S'exprimant devant des journalistes, Tosi Mpanu-Mpanu, chef des négociateurs africains à Cancun, estimait qu'après la décision de certains donateurs, au lendemain de la conférence de Copenhague, de considérer le financement des mesures d'adaptation climatiques comme faisant partie de l'aide au développement, "il nous reste maintenant à régler les aspects relatifs à la transparence sur les annonces de contributions".
Certains pays africains ont également exprimé leurs réserves sur les modalités de prise de décisions, faisant remarquer que le Conseil d'administration du Fonds serait composé d'un nombre égal de représentants des pays développés et en développement et présidé par la Banque mondiale, où l'Afrique n'a qu'une influence limitée.

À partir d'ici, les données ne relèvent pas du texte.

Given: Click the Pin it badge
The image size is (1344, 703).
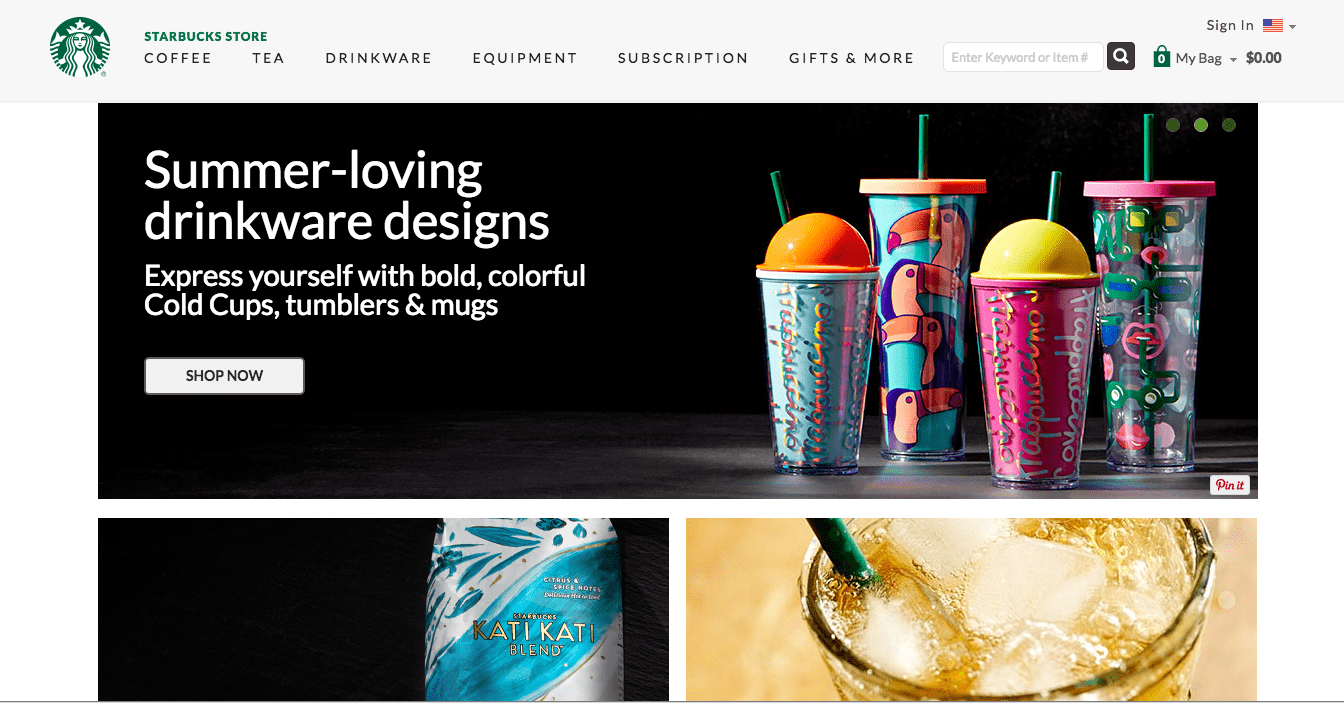Looking at the screenshot, I should pyautogui.click(x=1229, y=485).
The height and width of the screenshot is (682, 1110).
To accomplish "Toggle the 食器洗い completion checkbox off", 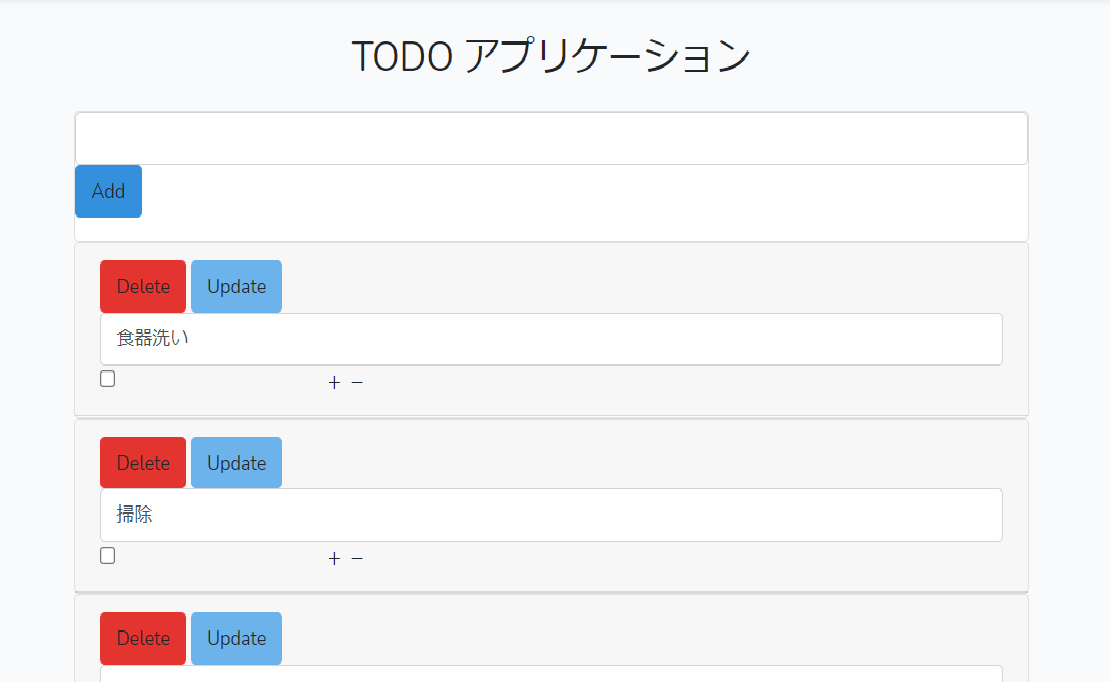I will (x=107, y=378).
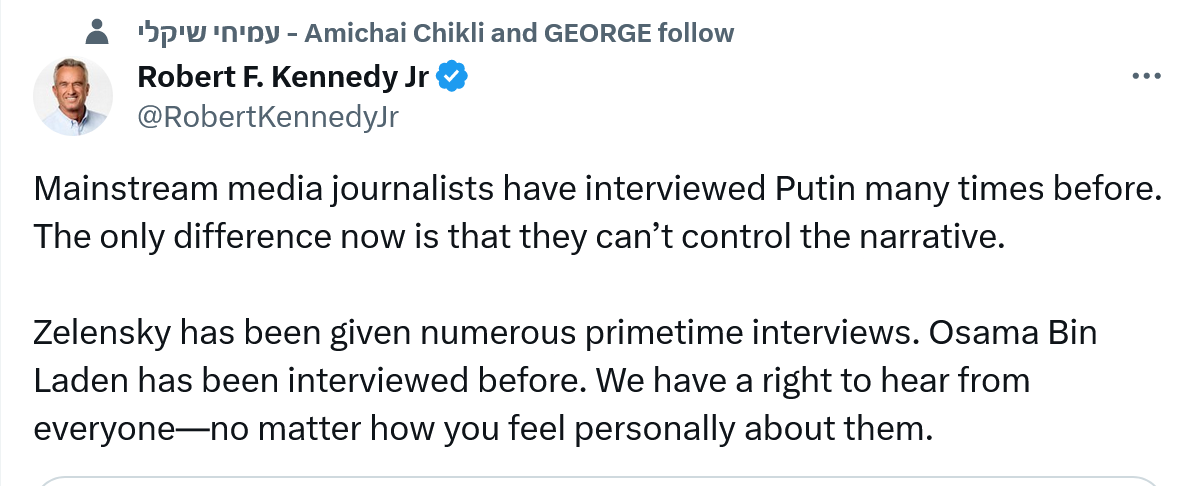Click "GEORGE" in the follow context line
Image resolution: width=1196 pixels, height=486 pixels.
pos(597,34)
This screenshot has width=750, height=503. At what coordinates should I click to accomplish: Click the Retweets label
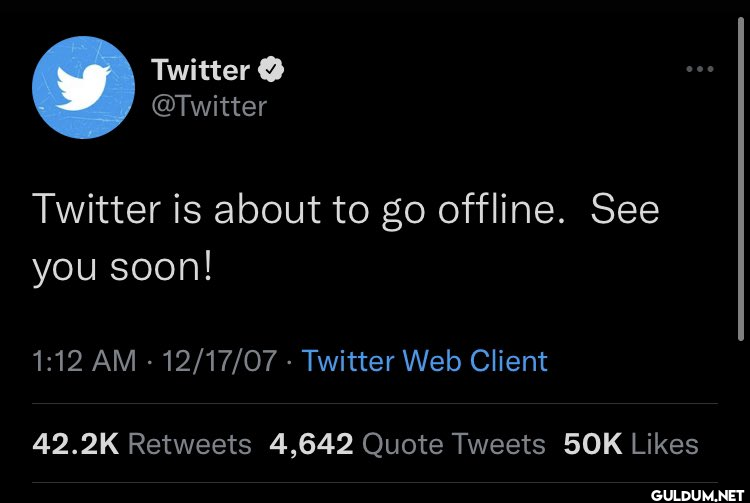click(189, 444)
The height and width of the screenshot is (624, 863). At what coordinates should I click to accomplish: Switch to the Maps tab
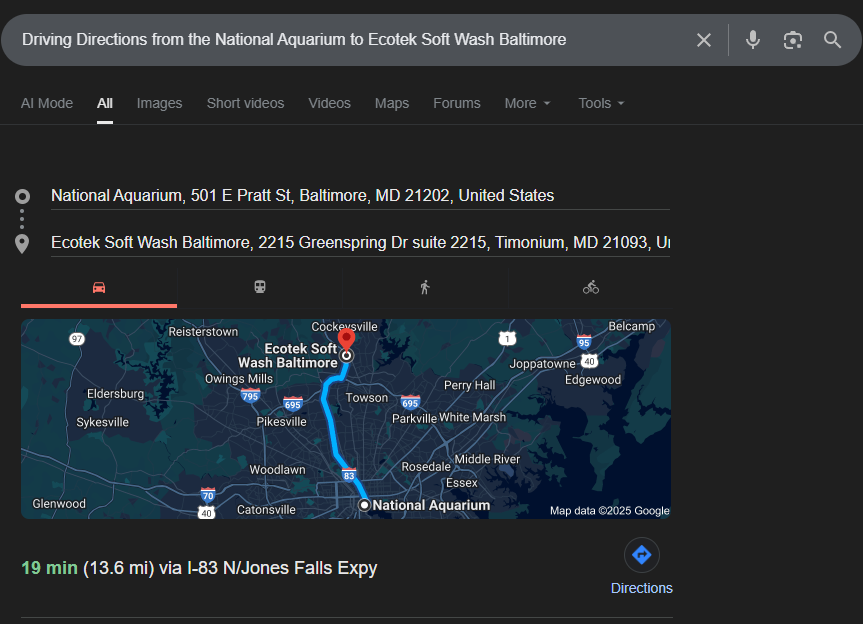coord(392,103)
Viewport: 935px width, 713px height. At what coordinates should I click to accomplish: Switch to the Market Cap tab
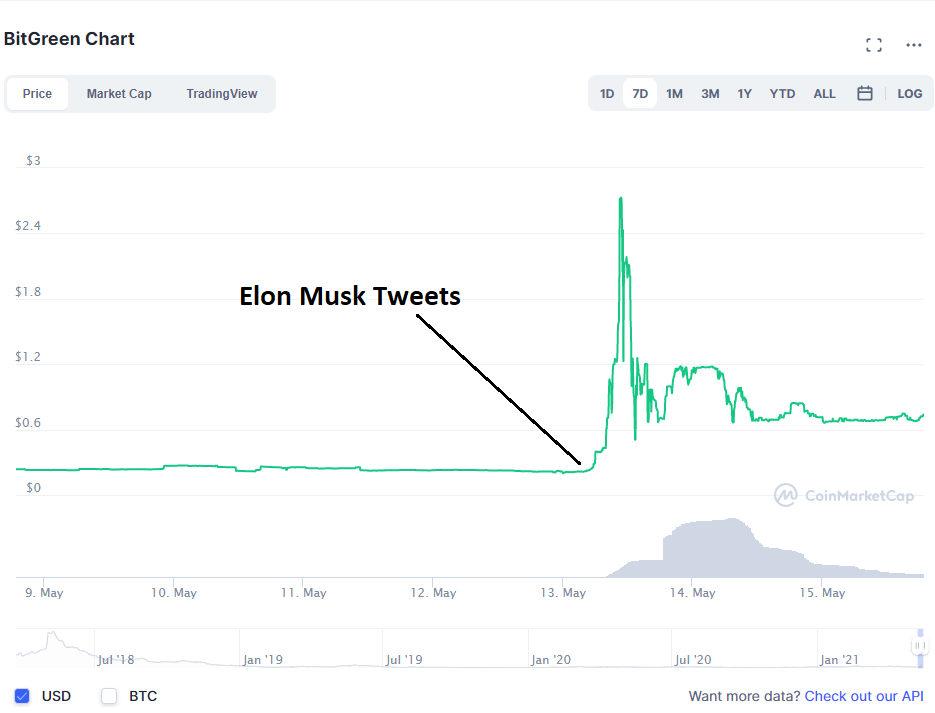(119, 94)
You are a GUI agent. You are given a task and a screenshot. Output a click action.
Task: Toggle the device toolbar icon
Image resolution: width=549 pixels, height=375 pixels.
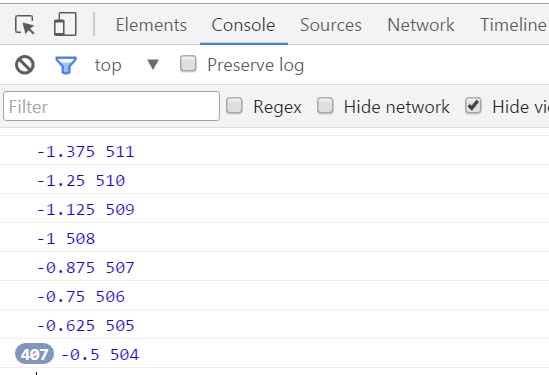(x=65, y=24)
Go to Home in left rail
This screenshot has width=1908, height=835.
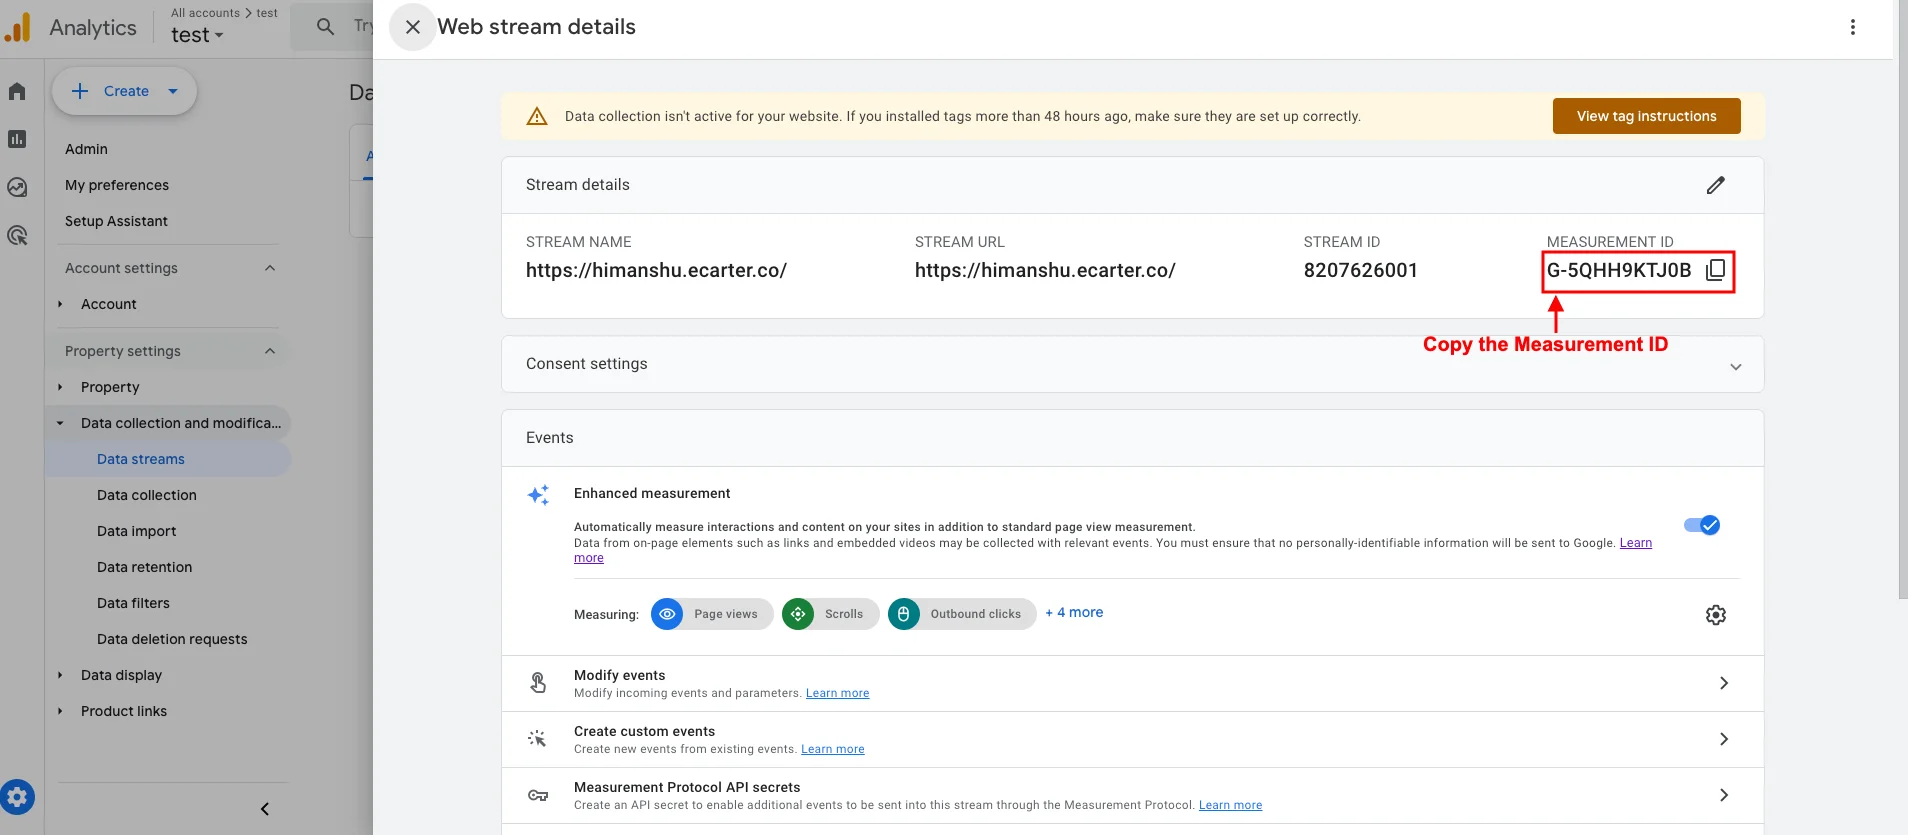[x=17, y=91]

Mi-décembre, Edward Kofi Omane Boamah, ministre adjoint de l'environnement du Ghana, annonçait que l'UA constituerait son propre Fonds africain pour le climat. "Nous souhaitons que la contribution financière de l'Afrique [au Fonds pour le climat, ndlr] passe par cet intermédiaire", a-t-il dit, affirmant que l'Afrique entend exercer une meilleure maîtrise des ressources consacrées aux changements climatiques. Puisque l'Afrique produit moins de 4% des gaz polluants, a-t-il ajouté, "nous souhaitons que 60% au moins des fonds soient alloués au financement des mesures d'adaptation", afin d'aider l'Afrique à faire face aux inondations, aux sécheresses et autres conséquences des changements climatiques.
La conférence de Durban sera décisive
Un accord sur les réductions d'émissions de gaz polluants n'a pu être finalisé à Cancun. Les pays africains, qui risquent d'être les plus touchés par les changements climatiques, ont demandé les réductions les plus drastiques afin d'en atténuer les conséquences. De nombreux pays industrialisés s'y sont opposés, rétorquant que des réductions trop importantes et trop rapides coûtent trop cher et compromettent le développement économique de la planète.
D'autres experts estiment que la croissance des pays en développement accompagnée de taux de pollution gérables est conditionnée par la volonté des pays développés de procéder à des réductions d'émissions encore plus importantes que celles envisagées à l'heure actuelle. La question est cependant de savoir de combien il faudrait réduire, à quel prix et qui doit le faire. Depuis des années, cette question freine la lutte contre les changements climatiques. Les débats sur cette question épineuse et le détail des accords de Cancun constitueront l'ordre du jour de la prochaine grande réunion de Durban en Afrique du Sud, à la fin de 2011.
Rien ne dit que ces divergences seront aplanies en dépit de leur caractère urgent, d'autant que la plupart des pays du Nord traversent une grave crise économique. Pour sa part, le Secrétaire général de l'ONU maintient qu'il est possible et nécessaire d'en faire plus. "Je suis profondément préoccupé par le fait que les efforts déployés à ce jour n'ont pas été suffisants, a-t-il déclaré aux délégués. Malgré toutes les preuves fournies et les nombreuses années de négociations, nous ne sommes toujours pas à la hauteur ... Il nous faut obtenir des résultats pour pouvoir contenir les émissions … dans le monde, renforcer nos capacités d'adaptation et édifier un avenir plus prospère à long terme … Plus nous tergiversons, plus le prix à payer sera élevé, sur le plan économique, écologique et humain". "Il y a du pain sur la planche," conclut Alf Wills, le principal négociateur sud-africain.